Hi Zion - you are definitely welcome here! :D This really is a friendly place to be, as well as being very informative. Enjoy your stay!


----------



## zion15 (May 11, 2005)

thanks chrislight, good to hear that


----------



## Jackull (May 11, 2005)

Hello Zion,

Welcome.. I agreed with chrislight. Hope you enjoy, share & learn from this forum like all of us here.

JACKuLL 8)


----------



## Frederick Russ (May 11, 2005)

Welcome to VI Zion!


----------



## zion15 (May 11, 2005)

thank you jackull and frederick! :D


----------



## Edgen (May 11, 2005)

welcome to zion. no. wait.

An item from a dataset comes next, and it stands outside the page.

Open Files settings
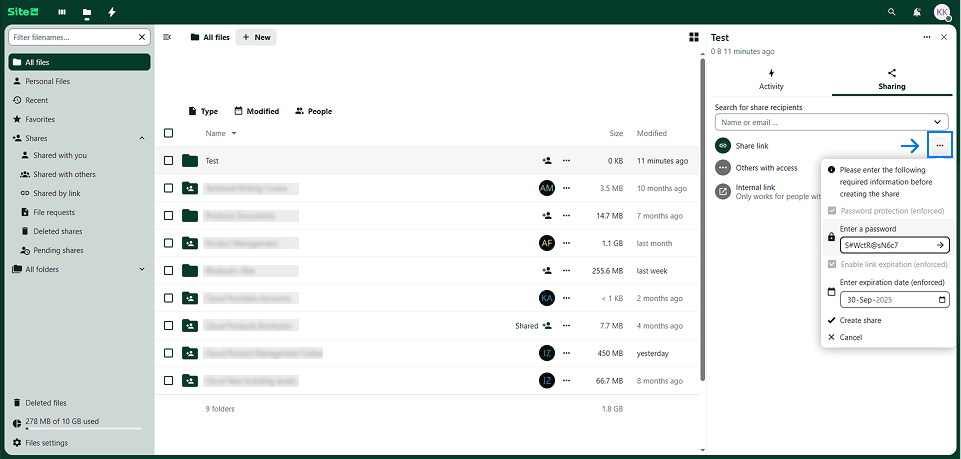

Welcome Zion!  wrong movie.

/j


----------



## Herman Witkam (May 12, 2005)

Hellsinki huh? that bad huh? :D 

Welcome to VI!


----------



## zion15 (May 12, 2005)

heh - helsinki, finland is actually a pretty nice and peaceful place to live in, just a little play on words. thanks for the welcome, edgen and herman, nice to "meet" you! :wink: 

and herman: thanks a LOT for your work with the R.A.W. sounds. i've been using some of them in my unfinished compositions lately and they rock. if i ever get any of them finished, i'll have to post something to you.


----------



## Sid_Barnhoorn (May 12, 2005)

Ey Zion,

Welcome to V.I.!

Cheers,


----------



## Herman Witkam (May 12, 2005)

zion15 said:


> heh - helsinki, finland is actually a pretty nice and peaceful place to live in, just a little play on words. thanks for the welcome, edgen and herman, nice to "meet" you! :wink:
> 
> and herman: thanks a LOT for your work with the R.A.W. sounds. i've been using some of them in my unfinished compositions lately and they rock. if i ever get any of them finished, i'll have to post something to you.



Yeah - I know a Fin who moved back there, so I figured it would be a great place to live.

If you get one of them finished I'll have a listen :wink:


----------